The third track “Murmuring State” has a high pitched sound that, whether I like it or not, reminds me of Bon Iver. The harmonies on this track really make it pop. In fact, it’s one of the best on the entire album. There’s a real sense of adventure to the song. It’s not overly epic, but it just has the tactile features of a journey from the soundscapes to the way the band delivers the lyrics. In reality, the lyrics aren’t just about a temporary journey, but rather a life story. It’s pretty good. You should check it out.

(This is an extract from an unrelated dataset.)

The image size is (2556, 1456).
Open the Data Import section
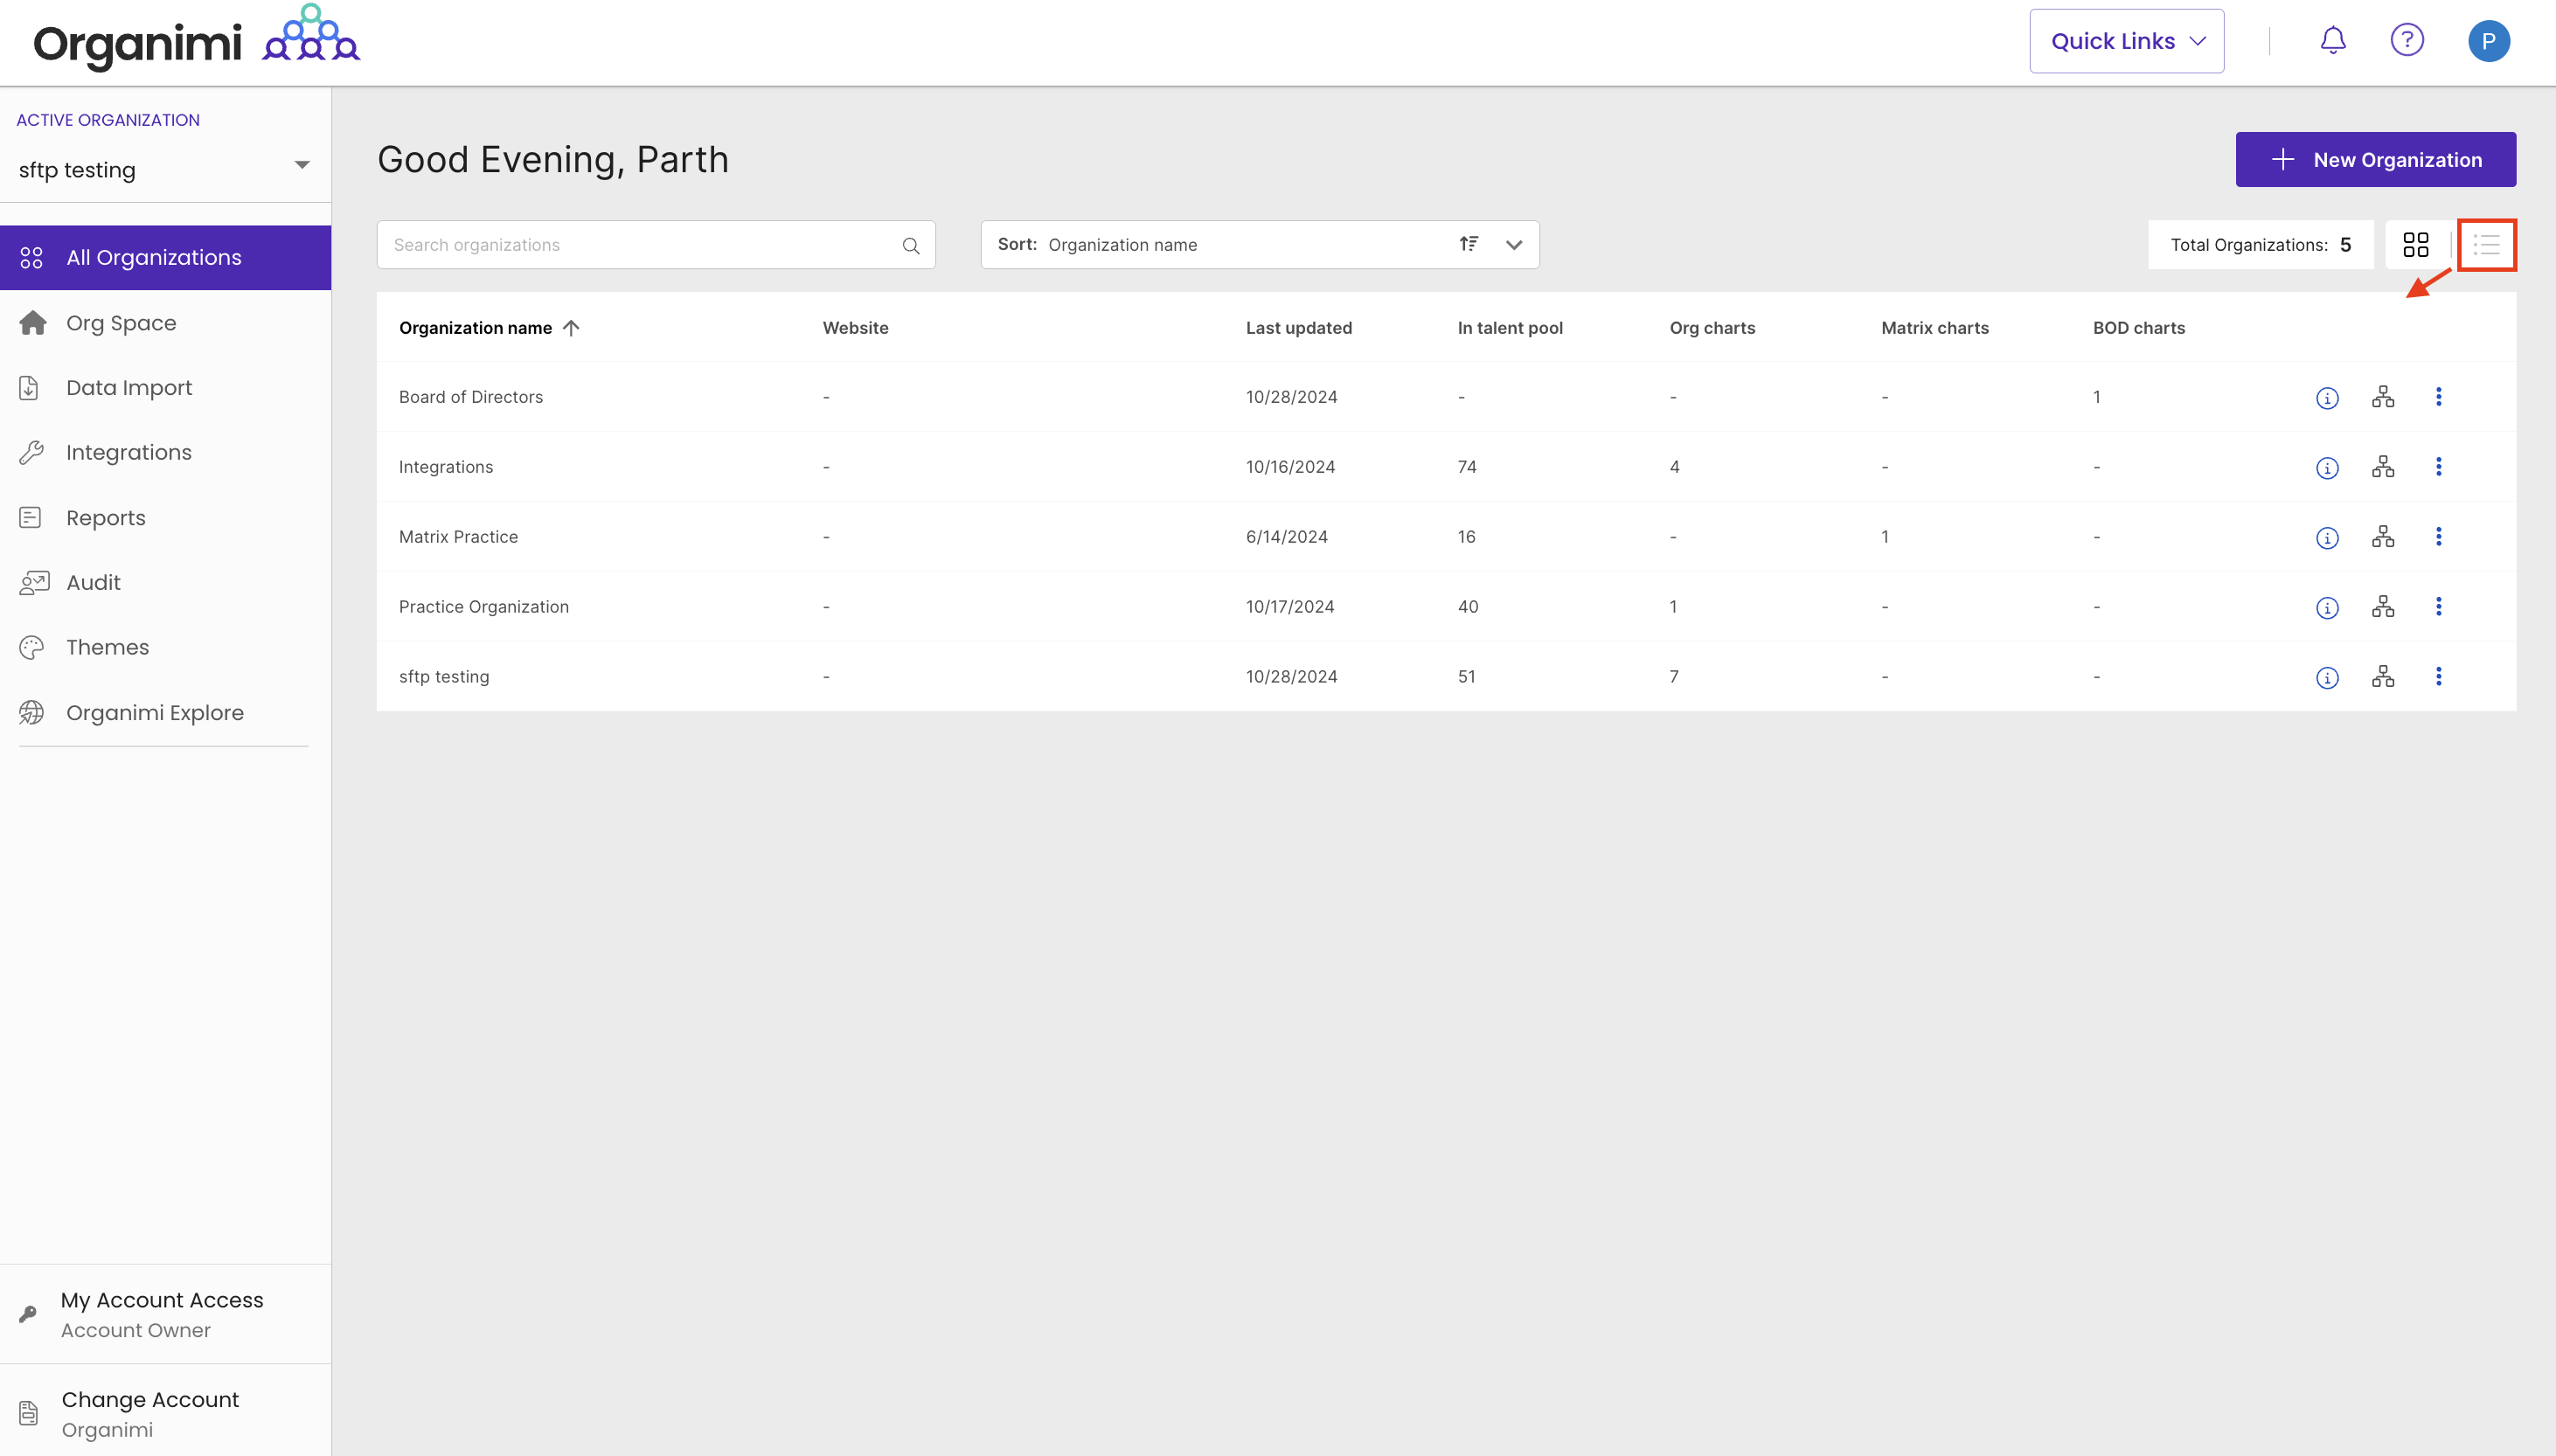coord(129,387)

“The Running of the Bulls” was on the EP of the same name and received its due praise in that review. I thoroughly enjoy the song and still find it a delight. “Out of the Ground” is another quality track. It seems to take on a different sound, focusing on a bit of a tighter sound overall. It reminds me, for some reason, of a madrigal tune. It puts me in mind of both the troubadours of old, as in several hundred years ago, while also supporting a Simon and Garfunkel sound in another sense. The two blend for a unique and enjoyable sound that is both whimsical and powerful. Oh the hopeful message is this: “of all of the ways I’ve buried myself, I’m rising up out of the ground.” That will work!

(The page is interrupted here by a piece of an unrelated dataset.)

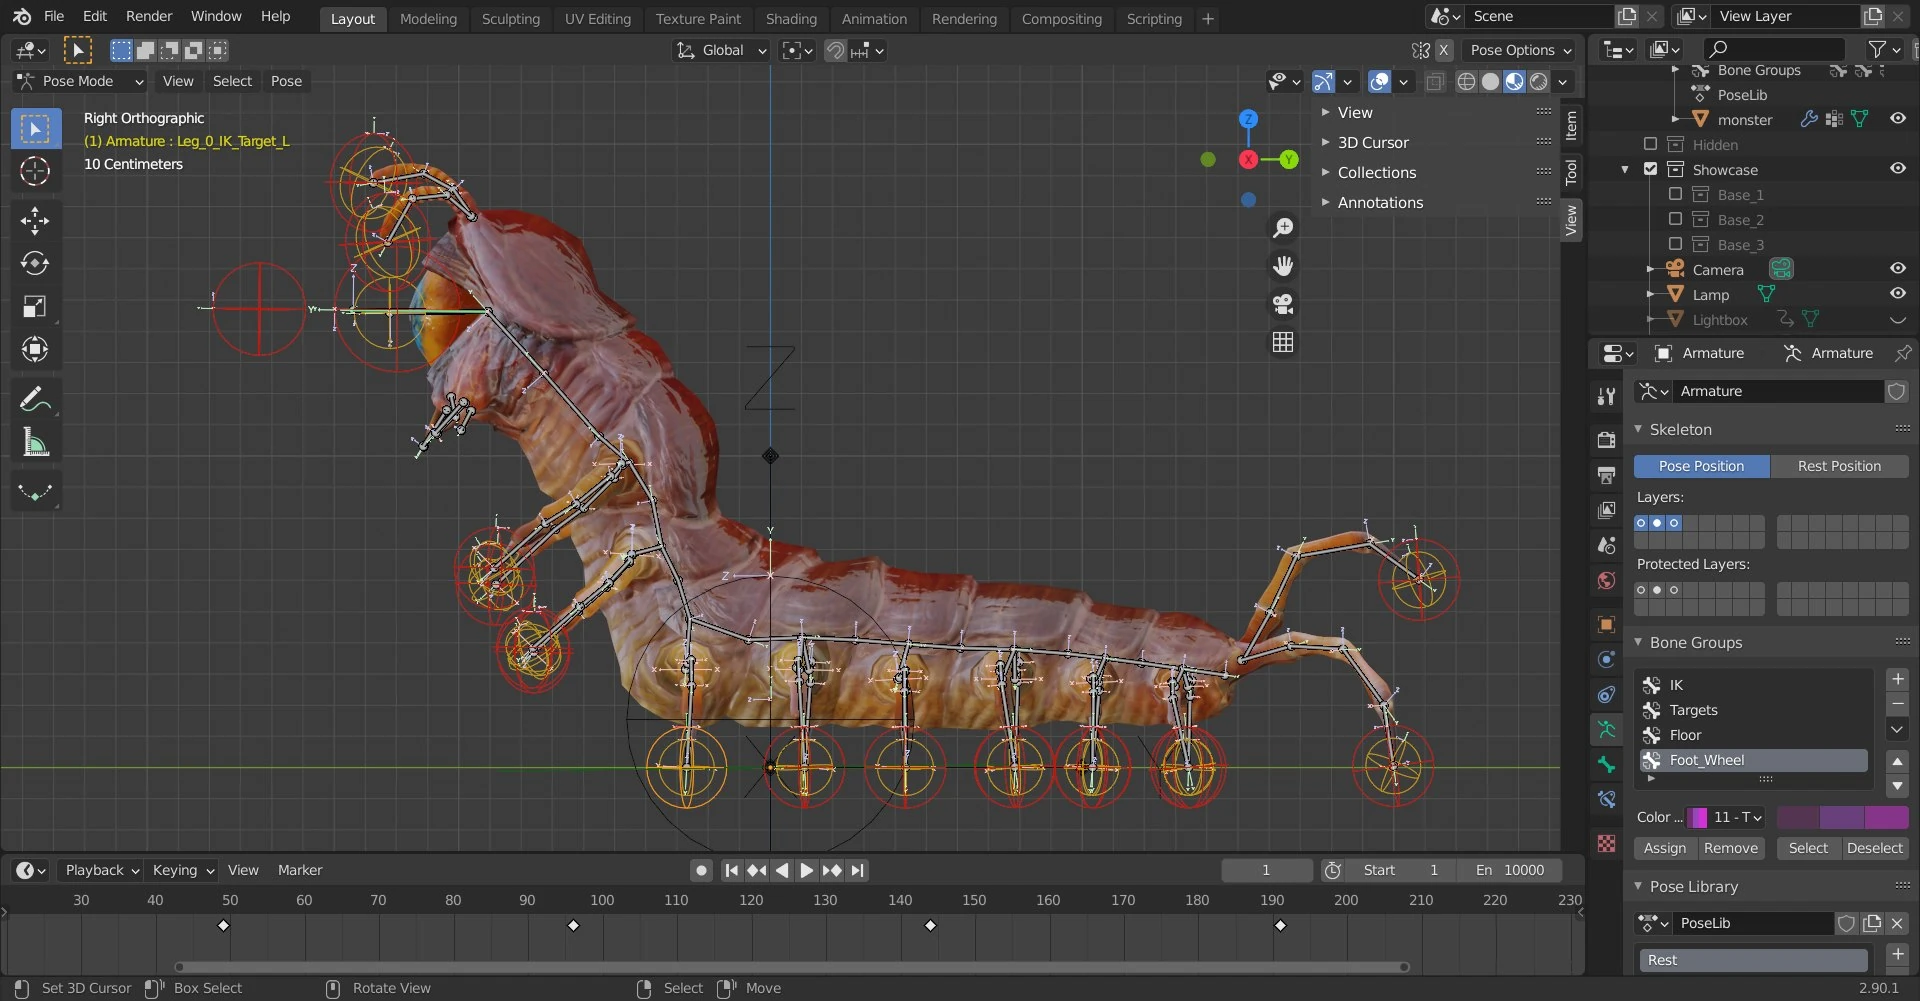
Task: Hide the monster object with its eye toggle
Action: [x=1897, y=119]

“Flash Boom” is a contender for song of the album for me. It is maybe the most thoroughly “folk” song on the album as I hear it. What makes these duo harmonies so good is, as I mentioned earlier, their unconventionality. This track highlights perhaps better than any other. The lyrics of the song drive home a deeply intimate relationship. Conjuring imagery of a deeply spiritual nature, the band expresses “take these hands… take these feet… oh take anything you need.”
When I heard “Learn Again” I instantly shared it with a friend. It was as if she could have written the song. That’s what makes it such a great song to me. It has all of these bright and important characteristics that compose a rich a vibrant flavor, yet at the same time it seems so subtle and accessible. It talks about things like paying taxes and being forgetful; but still, it’s fundamentally about learning how to love someone. This is by far the lyrical masterpiece of the album and one of the best pieces of lyrical songwriting I’ve heard this year.
Overall this is a must buy for fans of duo folk music. For people that like full sound harmonies, this might not be the top album of the year. But even still, the lyric turns and unique harmonies on this album will be enough to earn Tall Heights a lot of new fans. We’re hoping they’ll tour down our way so that we can get a chance to hear this brilliance in person. Do yourself a favor and check out a few of these tunes. If you like it, consider throwing them the ten bucks for a digital copy and share it with some friends. It’s good, honest music. And that’s what we love to support and spread.